This comes after a long period in which the committee has writhed in discomfort from the criticisms of the owner, and has spent thousands of dollars in legal fees trying to find a way to silence him. The owner institutes an adjudication in an effort to have the s.45 order against him rescinded, and lays out in great detail the persecution and defamations he has suffered as the result of his efforts to get the committee to obey the Strata Act.
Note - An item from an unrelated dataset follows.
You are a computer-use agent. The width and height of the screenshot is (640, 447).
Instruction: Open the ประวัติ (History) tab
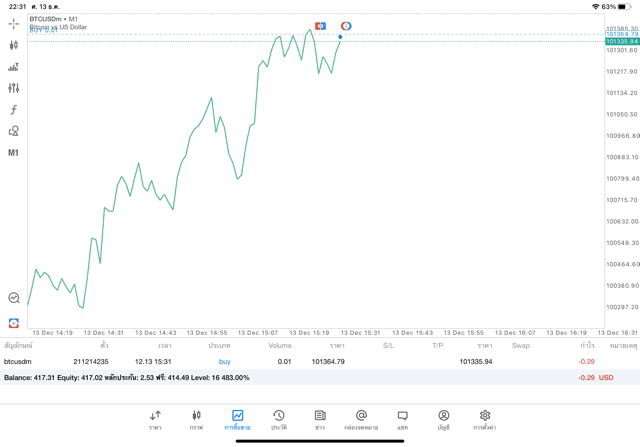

The adjudicator dismisses the application, finding it “misconceived” because all the lot owner had to do was a) ask the committee to rescind the order, and if it refused, b) ignore it. The adjudicator had no “declaratory” powers to order the committee to rescind. If and when the lot owner breached the order by allegedly offending again, the committee could take action under s.203, and all the arguments the lot owner put before the adjudicator could then be used in his defence.
Problem. The SSMA – which under s.45 permits a notice of by-law breach to be issued against a lot owner, cannot be challenged under s.138 until or unless the committee cites him for an further alleged breach. The pejorative, even defamatory nature of the s.45 order remains on the strata records, unfairly to the disadvantage of the lot owner.
Is the adjudicator correct? Does he have declaratory powers? If not, how could a dispute like this be resolved? What is the use of s.138 which says that: “An adjudicator may make an order to settle a dispute or complaint about a) an exercise of, or a failure to exercise, a function conferred by or under this Act or the by-laws in relation to a strata scheme.”
Seems pretty clear, doesn’t it? Or is this another hole in the Strata Act?